### Exercise description
Print out the data below. Do not alter a single line.

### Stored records
- Opening Delimiter -

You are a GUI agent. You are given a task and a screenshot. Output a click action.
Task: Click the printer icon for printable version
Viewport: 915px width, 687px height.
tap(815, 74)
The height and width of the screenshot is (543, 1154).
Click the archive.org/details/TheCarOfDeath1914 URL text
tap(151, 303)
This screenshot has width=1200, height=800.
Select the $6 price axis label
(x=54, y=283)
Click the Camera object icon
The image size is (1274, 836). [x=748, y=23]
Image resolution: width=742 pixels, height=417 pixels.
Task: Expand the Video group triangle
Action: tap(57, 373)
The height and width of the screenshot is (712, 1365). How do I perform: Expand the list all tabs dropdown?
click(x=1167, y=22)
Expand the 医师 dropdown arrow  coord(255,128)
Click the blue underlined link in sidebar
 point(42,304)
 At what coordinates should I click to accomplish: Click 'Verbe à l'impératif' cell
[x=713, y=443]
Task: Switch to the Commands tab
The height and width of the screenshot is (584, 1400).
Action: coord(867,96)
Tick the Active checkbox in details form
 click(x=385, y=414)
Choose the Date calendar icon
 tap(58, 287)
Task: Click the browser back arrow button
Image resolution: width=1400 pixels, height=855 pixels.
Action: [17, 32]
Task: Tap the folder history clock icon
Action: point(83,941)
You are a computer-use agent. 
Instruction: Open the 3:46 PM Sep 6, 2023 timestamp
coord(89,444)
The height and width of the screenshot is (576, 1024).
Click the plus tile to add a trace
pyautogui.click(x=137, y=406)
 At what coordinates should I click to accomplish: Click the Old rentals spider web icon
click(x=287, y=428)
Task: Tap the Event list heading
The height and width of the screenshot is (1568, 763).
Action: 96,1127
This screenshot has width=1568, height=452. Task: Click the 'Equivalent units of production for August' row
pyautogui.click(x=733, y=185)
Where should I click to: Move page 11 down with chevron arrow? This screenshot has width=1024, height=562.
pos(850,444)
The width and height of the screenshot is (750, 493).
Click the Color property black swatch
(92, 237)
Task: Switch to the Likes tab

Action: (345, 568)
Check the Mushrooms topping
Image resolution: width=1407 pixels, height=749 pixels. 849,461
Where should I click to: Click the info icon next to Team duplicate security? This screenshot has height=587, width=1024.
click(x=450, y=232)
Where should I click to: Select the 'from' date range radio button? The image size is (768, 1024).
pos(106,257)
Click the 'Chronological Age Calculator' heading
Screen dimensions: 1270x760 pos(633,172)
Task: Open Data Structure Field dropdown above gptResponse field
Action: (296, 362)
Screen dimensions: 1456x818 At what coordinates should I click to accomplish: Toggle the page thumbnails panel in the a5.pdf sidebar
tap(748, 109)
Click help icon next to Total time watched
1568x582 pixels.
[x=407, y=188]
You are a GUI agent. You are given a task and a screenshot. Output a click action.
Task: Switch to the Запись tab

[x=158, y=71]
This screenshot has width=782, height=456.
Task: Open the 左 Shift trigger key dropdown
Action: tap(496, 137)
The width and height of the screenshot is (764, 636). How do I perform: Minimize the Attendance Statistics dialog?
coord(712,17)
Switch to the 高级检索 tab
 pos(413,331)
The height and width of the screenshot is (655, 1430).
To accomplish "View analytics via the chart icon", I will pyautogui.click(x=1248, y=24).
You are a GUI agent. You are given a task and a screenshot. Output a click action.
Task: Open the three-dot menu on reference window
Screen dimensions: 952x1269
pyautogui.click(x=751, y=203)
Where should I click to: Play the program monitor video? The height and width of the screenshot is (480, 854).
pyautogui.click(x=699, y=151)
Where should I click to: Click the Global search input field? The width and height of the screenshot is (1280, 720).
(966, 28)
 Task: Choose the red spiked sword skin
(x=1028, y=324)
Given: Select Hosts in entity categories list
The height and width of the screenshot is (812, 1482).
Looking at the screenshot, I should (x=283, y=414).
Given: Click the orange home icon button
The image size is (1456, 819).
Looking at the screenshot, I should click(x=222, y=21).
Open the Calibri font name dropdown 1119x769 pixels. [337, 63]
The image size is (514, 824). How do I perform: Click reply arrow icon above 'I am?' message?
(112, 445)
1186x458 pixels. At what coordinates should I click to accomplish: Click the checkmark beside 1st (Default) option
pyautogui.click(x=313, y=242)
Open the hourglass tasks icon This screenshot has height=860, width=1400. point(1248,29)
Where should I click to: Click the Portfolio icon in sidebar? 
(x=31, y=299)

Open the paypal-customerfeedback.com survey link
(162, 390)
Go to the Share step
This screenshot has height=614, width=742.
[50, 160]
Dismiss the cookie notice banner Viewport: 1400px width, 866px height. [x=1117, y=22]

- Closing Delimiter -

### Written answer
You are a GUI agent. You are given a task and a screenshot. Output a click action.
Task: Click the printer icon for printable version
Viewport: 915px width, 687px height.
tap(815, 74)
The height and width of the screenshot is (543, 1154).
Click the archive.org/details/TheCarOfDeath1914 URL text
tap(151, 303)
This screenshot has width=1200, height=800.
Select the $6 price axis label
(x=54, y=283)
Click the Camera object icon
The image size is (1274, 836). [x=748, y=23]
Image resolution: width=742 pixels, height=417 pixels.
Task: Expand the Video group triangle
Action: tap(57, 373)
The height and width of the screenshot is (712, 1365). How do I perform: Expand the list all tabs dropdown?
click(x=1167, y=22)
Expand the 医师 dropdown arrow  coord(255,128)
Click the blue underlined link in sidebar
 point(42,304)
 At what coordinates should I click to accomplish: Click 'Verbe à l'impératif' cell
[x=713, y=443]
Task: Switch to the Commands tab
The height and width of the screenshot is (584, 1400).
Action: coord(867,96)
Tick the Active checkbox in details form
 click(x=385, y=414)
Choose the Date calendar icon
 tap(58, 287)
Task: Click the browser back arrow button
Image resolution: width=1400 pixels, height=855 pixels.
Action: [17, 32]
Task: Tap the folder history clock icon
Action: point(83,941)
You are a computer-use agent. 
Instruction: Open the 3:46 PM Sep 6, 2023 timestamp
coord(89,444)
The height and width of the screenshot is (576, 1024).
Click the plus tile to add a trace
pyautogui.click(x=137, y=406)
 At what coordinates should I click to accomplish: Click the Old rentals spider web icon
click(x=287, y=428)
Task: Tap the Event list heading
The height and width of the screenshot is (1568, 763).
Action: 96,1127
This screenshot has width=1568, height=452. Task: Click the 'Equivalent units of production for August' row
pyautogui.click(x=733, y=185)
Where should I click to: Move page 11 down with chevron arrow? This screenshot has width=1024, height=562.
pos(850,444)
The width and height of the screenshot is (750, 493).
Click the Color property black swatch
(92, 237)
Task: Switch to the Likes tab

Action: (345, 568)
Check the Mushrooms topping
Image resolution: width=1407 pixels, height=749 pixels. 849,461
Where should I click to: Click the info icon next to Team duplicate security? This screenshot has height=587, width=1024.
click(x=450, y=232)
Where should I click to: Select the 'from' date range radio button? The image size is (768, 1024).
pos(106,257)
Click the 'Chronological Age Calculator' heading
Screen dimensions: 1270x760 pos(633,172)
Task: Open Data Structure Field dropdown above gptResponse field
Action: (296, 362)
Screen dimensions: 1456x818 At what coordinates should I click to accomplish: Toggle the page thumbnails panel in the a5.pdf sidebar
tap(748, 109)
Click help icon next to Total time watched
1568x582 pixels.
[x=407, y=188]
You are a GUI agent. You are given a task and a screenshot. Output a click action.
Task: Switch to the Запись tab

[x=158, y=71]
This screenshot has width=782, height=456.
Task: Open the 左 Shift trigger key dropdown
Action: tap(496, 137)
The width and height of the screenshot is (764, 636). How do I perform: Minimize the Attendance Statistics dialog?
coord(712,17)
Switch to the 高级检索 tab
 pos(413,331)
The height and width of the screenshot is (655, 1430).
To accomplish "View analytics via the chart icon", I will pyautogui.click(x=1248, y=24).
You are a GUI agent. You are given a task and a screenshot. Output a click action.
Task: Open the three-dot menu on reference window
Screen dimensions: 952x1269
pyautogui.click(x=751, y=203)
Where should I click to: Play the program monitor video? The height and width of the screenshot is (480, 854).
pyautogui.click(x=699, y=151)
Where should I click to: Click the Global search input field? The width and height of the screenshot is (1280, 720).
(966, 28)
 Task: Choose the red spiked sword skin
(x=1028, y=324)
Given: Select Hosts in entity categories list
The height and width of the screenshot is (812, 1482).
Looking at the screenshot, I should (x=283, y=414).
Given: Click the orange home icon button
The image size is (1456, 819).
Looking at the screenshot, I should click(x=222, y=21).
Open the Calibri font name dropdown 1119x769 pixels. [337, 63]
The image size is (514, 824). How do I perform: Click reply arrow icon above 'I am?' message?
(112, 445)
1186x458 pixels. At what coordinates should I click to accomplish: Click the checkmark beside 1st (Default) option
pyautogui.click(x=313, y=242)
Open the hourglass tasks icon This screenshot has height=860, width=1400. point(1248,29)
Where should I click to: Click the Portfolio icon in sidebar? 
(x=31, y=299)

Open the paypal-customerfeedback.com survey link
(162, 390)
Go to the Share step
This screenshot has height=614, width=742.
[50, 160]
Dismiss the cookie notice banner Viewport: 1400px width, 866px height. [x=1117, y=22]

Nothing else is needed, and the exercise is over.